Focus On: Merchandising: Show 'Em Your Wares
The variable costs, which include printing, paper, the assembly and binding process, list rentals, and postage, etc., are per-copy costs and vary depending on how many copies you print and mail.
Call center, fulfillment. Consulting firm F. Curtis Barry & Co.’s proprietary benchmarking studies of catalog companies have shown that the most cost-effective call center and fulfillment costs are typically 8 percent to 15 percent of net sales. For smaller entities, it’s important — and often difficult — to get costs under 20 percent of net sales.
Net sales comparisons can vary widely based on average order. From a cost-per-order perspective, efficient companies average $8-$13 for fully loaded costs.
Front-end costs: Efficient order processing costs $3-$5 for data-entry and customer-service operations, including direct and indirect labor, benefits, credit processing, occupancy and telecom costs.
Back-end costs: Efficient order processing costs $4-$7 for merchandise processing and fulfillment, including direct and indirect labor, benefits, occupancy and shipping materials. It does not include outbound shipping costs or an offset with shipping and handling revenue that varies widely between catalogs. When these are taken into account, they distort the picture of the cost of fulfillment between catalogs.
General costs. These are the costs of buying, marketing, accounting, human resources and IT that are part of the business unit. Typically, in profitable catalogs, G&A costs are 9 percent to 11 percent.
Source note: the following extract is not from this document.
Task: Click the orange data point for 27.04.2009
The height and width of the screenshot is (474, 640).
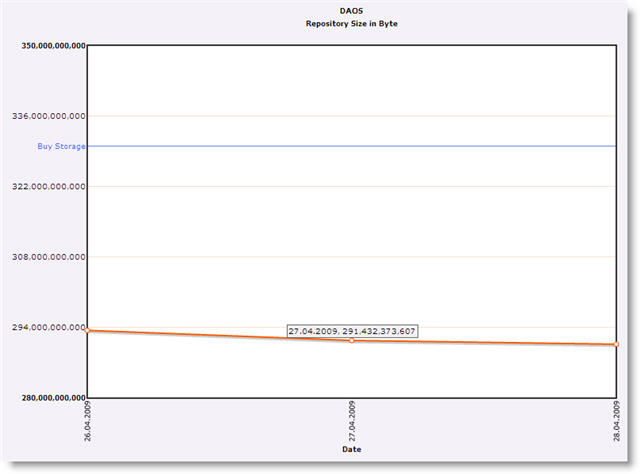Action: (352, 341)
Returns and cancellations. Everyone knows that sales is what gets booked in accounting and deposited in the bank. But demand — orders in the door — is very important. There are two ways that demand gets eroded to yield lower net sales: cancellations and returns. Customer cancellations because of back orders are ideally 2 percent or less. For hard goods, this is often achievable. For apparel and soft goods that have a higher fashion design and more new products that are difficult to forecast, the average may be more typically 3 percent to 4 percent. When bestsellers strip the inventory, cancellations can range into high single digits.